<jbjnr>
hkaiser: simbergm I am working on DCA++ today and not going to get my PR for the scheduler ready for a bit - therefore I must sadly advise you to go ahead with your thread based changes and I'll just have to keep playing catch up later
<hkaiser>
jbjnr: thanks for looking into dca, and I think we can wait for another couple of days
<heller>
hkaiser: and the corresponding objects using the cache aligned data
<jbjnr>
(I think the main cause of my trouble is that the thread indexing was not consistent somewhere, this caused all my stuff to break in a way that worked fine, but performance degraded)
<hkaiser>
heller: sure
<heller>
hkaiser: that's the only place I can spot which might incur performance differences
quaz0r has joined #ste||ar
<hkaiser>
jbjnr: did you find the cause for this?
<hkaiser>
heller: nod
<jbjnr>
(in one of my major merges over the last couple of months, I must have messed up something - or perhaps someone changed the indexing somewhere and I didn't notice)
<jbjnr>
I get good performance on daint and laptop now, but ault and tave were down or mainenance so I've not tested them. cholesky gives terrible performance and I want to fix it
<hkaiser>
ok
<jbjnr>
and apex doesn't work at all now. Can't even get OTF output working
<jbjnr>
not sure what I've done wrong
<hkaiser>
understood - we can wait, I think - np
<heller>
we really need someone to take of care of apex
<hkaiser>
heller: Kevin is back on board, financing has been re-established ;-)
<jbjnr>
hkaiser: the problem with dca++ is that all the include paths have changed and for whatever reason the new modules are not being included
<hkaiser>
k
<hkaiser>
jbjnr: all the old path should still work
<hkaiser>
you will get the warnings, but otherwise you should be fine
<simbergm>
jbjnr: :/
<simbergm>
build or install dir?
<simbergm>
what hkaiser said ^
<jbjnr>
things like <hpx/config.hpp>
<hkaiser>
should still be fine
<hkaiser>
if not, then the build system is broken
<jbjnr>
looks liek config.hpp is no longer generated
<hkaiser>
jaafar: it never was
<hkaiser>
jbjnr: ^^
_bibek_ has quit [Quit: Konversation terminated!]

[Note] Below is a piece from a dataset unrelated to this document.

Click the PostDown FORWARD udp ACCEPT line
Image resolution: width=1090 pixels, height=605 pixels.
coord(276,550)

_bibek_ has joined #ste||ar
<simbergm>
should be in libs/config/include/hpx/config.hpp
Coldblackice_ has joined #ste||ar
_bibek_ has quit [Quit: Konversation terminated!]

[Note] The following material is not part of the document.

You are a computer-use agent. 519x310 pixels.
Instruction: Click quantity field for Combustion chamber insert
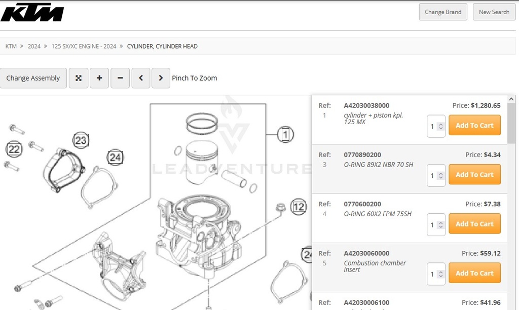click(x=433, y=274)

Coldblackice has quit [Ping timeout: 250 seconds]
_bibek_ has joined #ste||ar
_bibek_ has quit [Read error: Connection reset by peer]
_bibek_ has joined #ste||ar
<jbjnr>
heller: looking again at what I was doing with DCA++ makes me think I could use your context stuff here. I created an "abstraction layer" between the std::threads and the hpx::threads - but it would have been much easier with your stuff. (Except that I'd still need to rewrite everything anyway :( )
<heller>
jbjnr: yeah, probably. that's the spirit :D
<jbjnr>
did you say the std::threads version is feature complete?
<jbjnr>
how soon before we can actually use it?
<hkaiser>
I wouldn't hold my breath
<jbjnr>
lol
<heller>
I didn't say it is feature complete
<heller>
it's ready when the libfabric PR is in ;)
<jbjnr>
ok. I probably just assumed that "everything works" mean that!
<jbjnr>
libfabric + scheduler you mean
<heller>
right
<heller>
well. everything works that has been implemented
<heller>
that is, the agent stuff works, as in yield, suspend, resume
<heller>
all the context stuff and spawning functions on agents etc still requires work
<simbergm>
jbjnr (and others): I'd like your opinion on the resource partitioner
<jbjnr>
delete it all!
<hkaiser>
simbergm: which one? we have two ;-)
<jbjnr>
(kidding obviously)
<jbjnr>
simbergm: clean it up and reduce all the duplication
<simbergm>
currently it depends on the runtime for sanity checks (check that the runtime ptr is null or not)
<simbergm>
I could either add global functions that forward to the partitioner instance, or make init/start take an optional partitioner instance
<simbergm>
resource partitioner
<simbergm>
or just remove the checks...
<simbergm>
bah, it's not about duplication
<jbjnr>
remove the checks if possible
<jbjnr>
only in pre-main init does it ever not have them
<simbergm>
removing is easy :P
<jbjnr>
I like the idea of init/start taking a partitioner
<jbjnr>
you mean if the user instantiated one already?
<jbjnr>
as in some of the examples that create custom pools
<simbergm>
yeah, exactly
<jbjnr>
that would be clean I think. Not sure why the runtime pointer is needed. can't remember
<simbergm>
I also like that, but it adds more overloads to the already too many overloads...
<simbergm>
would let us get rid of the partitioner singleton though...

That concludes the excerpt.